Our primate hardwiring militates against welcoming migrants. It’s that simple. And that complicated.
Individual human beings always act out of self-interest. There’s nothing wrong with this. It’s a simple animal survival drive. Beyond this, we are driven by a natural need to help our personal “species” survive. If we act for others, it is for our children, our families, our clan—our kin.
However, part of what makes human beings so successful among primates is our mental ability to extend our sense of kinship conceptually, beyond the bounds of biological relationship. My neighbors, my town, my nationality, my ethnicity,1 my religious affiliations.
We know from prehuman racial memory that migrants are more competitive than we are—if only because we are settled and they are on the move, willing to risk all, including their own lives and the lives of their children, to find something better than whatever they are fleeing.
It does not matter to us, despite our false and selfish distinction between asylum seeking and economic migration, why they are coming, what they are fleeing from or toward. We have convinced ourselves that “there is not enough.”

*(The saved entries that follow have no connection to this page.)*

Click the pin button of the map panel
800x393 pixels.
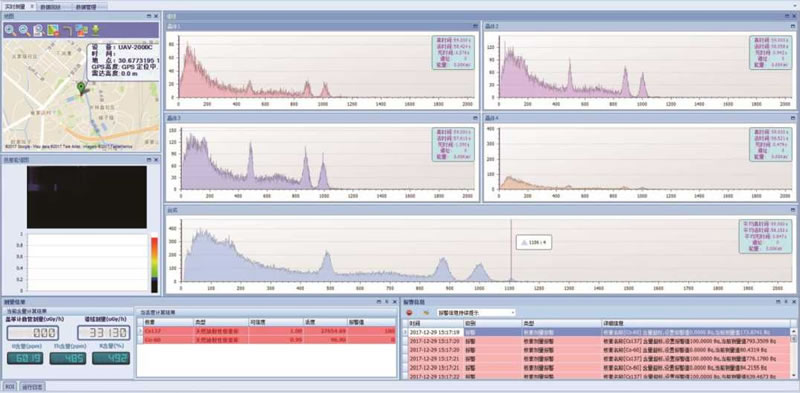[148, 16]

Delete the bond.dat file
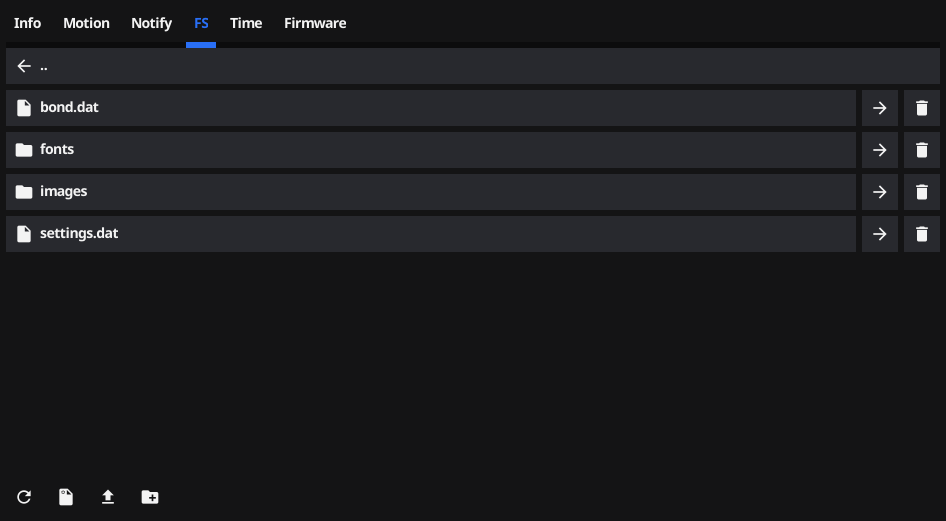[x=921, y=108]
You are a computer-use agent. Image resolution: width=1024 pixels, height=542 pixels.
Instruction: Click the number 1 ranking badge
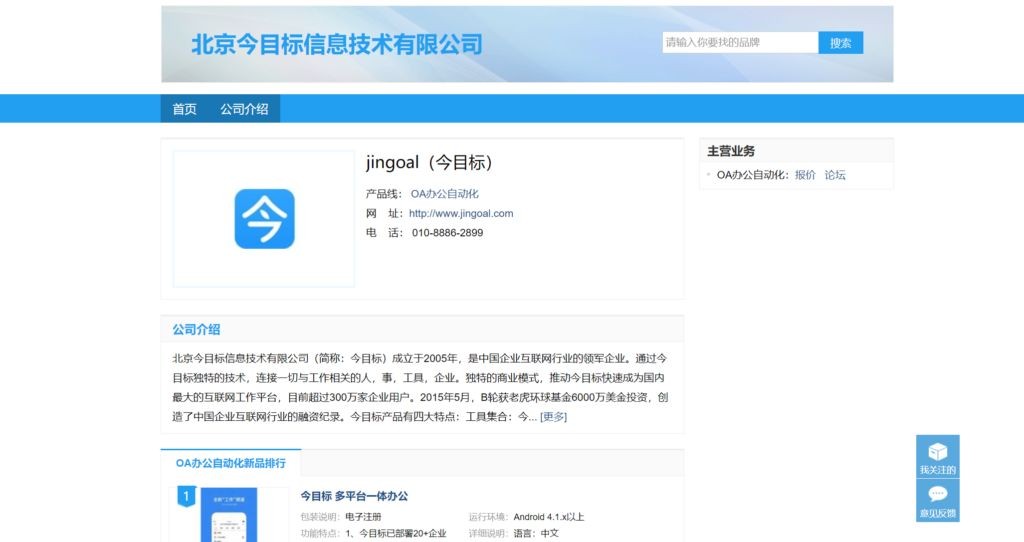(185, 496)
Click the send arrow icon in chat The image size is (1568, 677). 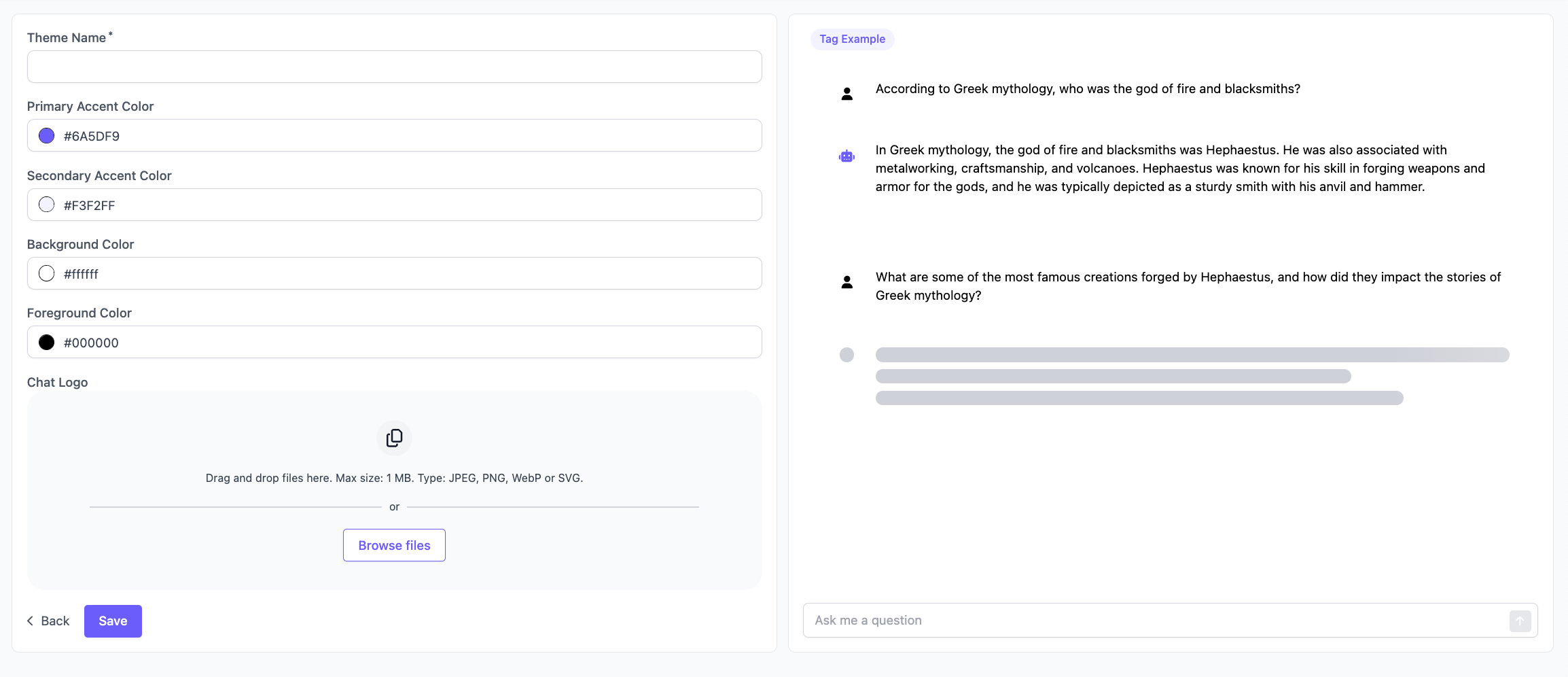1520,621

Worse, we have what we have already, without needing to strive for it except in mundane ways. And we know viscerally that striving is far stronger and more persistent than having.
Having calls for defending, a movement that pushes us farther and farther back behind our boundaries, into smaller and smaller psychic spaces.
Striving knows that there are no boundaries, that there is only what is calling from beyond the horizon.
If we were always striving rather than having, we would want as many other skillful strivers from as many other kinship groups as possible to be striving in communion with us.
Blessèd Be,
Michael Bright Crow
Image Sources & Notes
Image: “Asylum seekers” (DSC_1278) by Daniel Dunn on flickr (9/25/2017) [Creative Commons Attribution-NonCommercial-ShareAlike 2.0 Generic (CC BY-NC-SA 2.0) ].
Image: “Migrants Mass 2019” by Catholic Church (England and Wales) on flickr (5/6/2019) [Creative Commons Attribution-NonCommercial-ShareAlike 2.0 Generic (CC BY-NC-SA 2.0) ].
- Contrary to popular understanding, ethnicity is defined more by cultural commonalities than by genetic heritage. See, for example, “Ashkenazi and Sephardic Jews: The history of Ashkenazim and Sephardim,” by Menachem Posner on Chabad.org:
For the last 1,000 years the Jewish people have, for the most part, been grouped into two categories: Ashkenaz and Sepharad. Contemporary Ashkenazim are Yiddish-speaking Jews and descendants of Yiddish-speaking Jews. Sephardim originate in the Iberian Peninsula and the Arabic lands.
While there are differences in culture, language, genetics, and nuances of ritual observance, the commonalities between the two groups are much stronger than what divides them. Thus, a Sephardi from Morocco and an Ashkenazi from Moscow would immediately find common ground in a prayer service that is 95% identical, in mitzvah observance, and of course, the Hebrew language.